Executives inject real-world knowledge into classrooms

┬áBETHLEHEM, Pennsylvania — Midway through one of his undergraduate seminars on mergers and acquisitions at Lehigh University’s business school, John R. Chrin reached a topic he knew intimately.

As his students dissected the case study, “Investment Banking in 2008: A Brave New World,” Chrin couldn’t help adding his personal twist to the discussion of Bear Stearns’s collapse.

“I remember sitting there with the finance chief and the CEO, Alan Schwartz,” he said. “They could not open for business on that Monday. That’s why the government was so hopeful for someone to do a deal.”

Last year, Chrin was a senior investment banker at JPMorgan Chase, advising his boss, Jamie Dimon, the chief executive, on the daring takeover of Bear. Today, he has the ear of 25 deal-makers in training in Finance 372, an hourlong course each Thursday that mixes the basics of mergers and acquisitions with war stories from the financial crisis.

“It’s an opportunity to recharge, give back and bring a little bit of what I have learned,” said Chrin, perhaps the only Lehigh professor who bounds into class wearing a bespoke navy blue pinstriped suit.

It is also a lot of work, he said, comparing the class to preparing for a board meeting with 25 directors.

Chrin, Lehigh’s global financial services executive in residence, is one of a handful of top deal-makers who have recently traded the boardroom for the classroom: Gregory Fleming, Merrill Lynch’s former president, is co-teaching a course on the causes of the financial crisis at his alma mater, Yale Law School; Thomas Russo, Lehman Brothers’ former chief legal officer, taught a class on crisis decision-making at Columbia Business School.

Others are accepting academic posts. Edward C. Forst, a senior Goldman Sachs executive, took a top administration job at Harvard for a year before returning to the Wall Street firm. And Frank Yeary, Citigroup’s former global head of mergers and acquisitions, is now a vice chancellor at the University of California, Berkeley.

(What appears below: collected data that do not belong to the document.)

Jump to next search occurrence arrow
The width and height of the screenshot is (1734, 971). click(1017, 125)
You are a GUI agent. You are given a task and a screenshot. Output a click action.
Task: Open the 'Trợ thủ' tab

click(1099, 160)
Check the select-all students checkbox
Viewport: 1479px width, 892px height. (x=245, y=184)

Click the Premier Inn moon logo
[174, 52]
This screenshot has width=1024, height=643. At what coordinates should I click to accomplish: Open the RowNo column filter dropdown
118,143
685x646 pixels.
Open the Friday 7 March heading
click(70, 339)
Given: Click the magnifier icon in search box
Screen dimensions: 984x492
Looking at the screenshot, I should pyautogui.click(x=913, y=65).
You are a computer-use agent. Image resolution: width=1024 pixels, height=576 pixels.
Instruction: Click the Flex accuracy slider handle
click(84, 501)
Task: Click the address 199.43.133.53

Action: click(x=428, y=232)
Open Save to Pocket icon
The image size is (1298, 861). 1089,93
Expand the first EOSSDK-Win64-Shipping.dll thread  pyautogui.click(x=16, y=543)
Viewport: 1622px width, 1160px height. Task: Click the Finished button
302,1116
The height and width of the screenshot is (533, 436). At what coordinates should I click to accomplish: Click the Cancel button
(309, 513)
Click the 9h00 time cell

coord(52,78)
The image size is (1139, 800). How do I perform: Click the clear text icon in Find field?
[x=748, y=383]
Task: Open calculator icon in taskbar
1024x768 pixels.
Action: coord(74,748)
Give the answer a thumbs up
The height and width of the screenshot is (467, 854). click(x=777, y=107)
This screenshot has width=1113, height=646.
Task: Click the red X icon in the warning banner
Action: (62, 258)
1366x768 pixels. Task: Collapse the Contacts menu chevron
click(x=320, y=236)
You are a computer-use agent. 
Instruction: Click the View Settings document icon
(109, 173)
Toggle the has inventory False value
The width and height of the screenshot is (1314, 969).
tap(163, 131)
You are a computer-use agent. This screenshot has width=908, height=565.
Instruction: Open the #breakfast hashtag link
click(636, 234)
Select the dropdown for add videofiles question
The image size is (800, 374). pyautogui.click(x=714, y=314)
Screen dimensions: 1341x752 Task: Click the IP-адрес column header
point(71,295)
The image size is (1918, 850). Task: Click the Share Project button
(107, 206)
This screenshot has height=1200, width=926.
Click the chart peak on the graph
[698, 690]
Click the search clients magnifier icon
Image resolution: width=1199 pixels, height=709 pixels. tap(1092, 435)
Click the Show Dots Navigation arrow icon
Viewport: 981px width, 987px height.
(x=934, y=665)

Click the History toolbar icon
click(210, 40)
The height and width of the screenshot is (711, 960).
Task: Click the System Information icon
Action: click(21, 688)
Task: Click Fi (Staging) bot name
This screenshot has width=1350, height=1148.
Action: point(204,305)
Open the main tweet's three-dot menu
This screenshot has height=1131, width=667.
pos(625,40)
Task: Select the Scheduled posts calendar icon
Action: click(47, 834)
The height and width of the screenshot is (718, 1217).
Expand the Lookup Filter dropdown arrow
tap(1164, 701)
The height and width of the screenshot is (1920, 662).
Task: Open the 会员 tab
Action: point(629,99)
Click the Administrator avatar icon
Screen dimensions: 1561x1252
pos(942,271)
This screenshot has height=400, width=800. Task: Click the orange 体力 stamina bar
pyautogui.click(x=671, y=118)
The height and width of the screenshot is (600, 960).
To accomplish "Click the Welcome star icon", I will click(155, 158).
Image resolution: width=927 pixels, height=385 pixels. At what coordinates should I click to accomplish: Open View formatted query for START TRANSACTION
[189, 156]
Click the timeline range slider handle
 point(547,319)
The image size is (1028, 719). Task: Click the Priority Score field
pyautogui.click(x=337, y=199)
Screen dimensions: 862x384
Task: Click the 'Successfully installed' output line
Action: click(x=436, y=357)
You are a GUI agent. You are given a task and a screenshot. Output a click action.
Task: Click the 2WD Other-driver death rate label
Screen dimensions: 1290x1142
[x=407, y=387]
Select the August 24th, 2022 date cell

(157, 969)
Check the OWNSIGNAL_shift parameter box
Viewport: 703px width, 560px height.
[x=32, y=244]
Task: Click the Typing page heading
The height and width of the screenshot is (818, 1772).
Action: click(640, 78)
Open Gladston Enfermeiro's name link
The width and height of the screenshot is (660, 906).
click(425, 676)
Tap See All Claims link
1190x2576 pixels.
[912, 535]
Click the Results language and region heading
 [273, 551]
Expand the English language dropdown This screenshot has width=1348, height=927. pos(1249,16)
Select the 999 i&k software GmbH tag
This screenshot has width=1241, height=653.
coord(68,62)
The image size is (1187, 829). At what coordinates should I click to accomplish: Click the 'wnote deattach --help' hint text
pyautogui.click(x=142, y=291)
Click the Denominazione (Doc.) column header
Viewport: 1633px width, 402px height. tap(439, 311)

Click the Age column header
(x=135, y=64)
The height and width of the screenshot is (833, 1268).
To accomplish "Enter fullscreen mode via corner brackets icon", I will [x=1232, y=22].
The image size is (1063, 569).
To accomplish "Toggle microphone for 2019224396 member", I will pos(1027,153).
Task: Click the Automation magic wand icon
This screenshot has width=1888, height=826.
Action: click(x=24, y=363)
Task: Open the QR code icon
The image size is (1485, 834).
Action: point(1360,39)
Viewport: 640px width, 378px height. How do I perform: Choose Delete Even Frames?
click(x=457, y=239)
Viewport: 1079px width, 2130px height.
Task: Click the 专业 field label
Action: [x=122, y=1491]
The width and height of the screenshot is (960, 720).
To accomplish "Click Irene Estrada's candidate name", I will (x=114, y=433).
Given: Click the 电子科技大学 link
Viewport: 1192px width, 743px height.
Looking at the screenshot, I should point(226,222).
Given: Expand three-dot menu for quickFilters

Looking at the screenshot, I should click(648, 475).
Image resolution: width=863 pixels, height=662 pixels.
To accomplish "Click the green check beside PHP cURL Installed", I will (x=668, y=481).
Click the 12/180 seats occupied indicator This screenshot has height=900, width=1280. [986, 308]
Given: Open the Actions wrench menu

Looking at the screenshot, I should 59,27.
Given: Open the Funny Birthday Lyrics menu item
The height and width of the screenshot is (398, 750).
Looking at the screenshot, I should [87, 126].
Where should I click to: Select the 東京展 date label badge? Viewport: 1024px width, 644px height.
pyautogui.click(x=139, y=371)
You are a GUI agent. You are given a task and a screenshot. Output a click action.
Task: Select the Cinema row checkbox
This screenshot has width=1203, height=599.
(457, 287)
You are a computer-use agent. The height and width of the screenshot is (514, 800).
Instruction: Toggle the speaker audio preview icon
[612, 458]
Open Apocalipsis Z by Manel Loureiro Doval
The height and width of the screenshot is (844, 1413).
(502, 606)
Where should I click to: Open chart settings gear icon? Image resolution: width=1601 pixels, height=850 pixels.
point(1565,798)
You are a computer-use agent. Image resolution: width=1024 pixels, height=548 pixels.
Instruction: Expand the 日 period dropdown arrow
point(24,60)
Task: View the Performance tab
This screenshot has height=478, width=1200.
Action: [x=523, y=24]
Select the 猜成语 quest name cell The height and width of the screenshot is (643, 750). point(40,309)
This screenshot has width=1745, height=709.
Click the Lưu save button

Meanwhile, business school deans are trying harder to reach out to corporate leaders and alumni to give their students a hand in one of the toughest job markets for Wall Street in years by broadening their network of contacts. Faculty members are relying on practitioners to keep their research current on fast-changing policy topics, like financial regulatory reform, and bring business case studies to life.

Jeffrey Garten, the former dean of the School of Management at Yale, said bringing in more experts from business and government was crucial to helping financial leaders of the future avoid past mistakes. “There is a crying need for more understanding,” he said.

That is one reason Chrin, who graduated from Lehigh with an engineering degree in 1985, came back to campus as a teaching fellow this fall.

In January, the dean of Lehigh’s business school, Paul R. Brown, contacted Chrin and other alumni on Wall Street. He wanted to identify executives willing to come to Lehigh for a semester to discuss the crisis and help students with their job hunt.

“A student can read about it,” Brown said in an interview. “John can bring a historical perspective of being in the trenches.”

Chrin, 46, had been contemplating a midcareer break after advising on several bank mergers last year, including Wells Fargo’s takeover of Wachovia. He committed to teaching at Lehigh for the 2009-10 academic year.

Two days a week, Chrin returns to campus to lead an introductory business course for freshmen and a deal-making seminar for seniors. The seminar draws heavily from his 21 years as an investment banker, where he rose to co-head of mergers and acquisitions in the financial institutions group at J.P. Morgan.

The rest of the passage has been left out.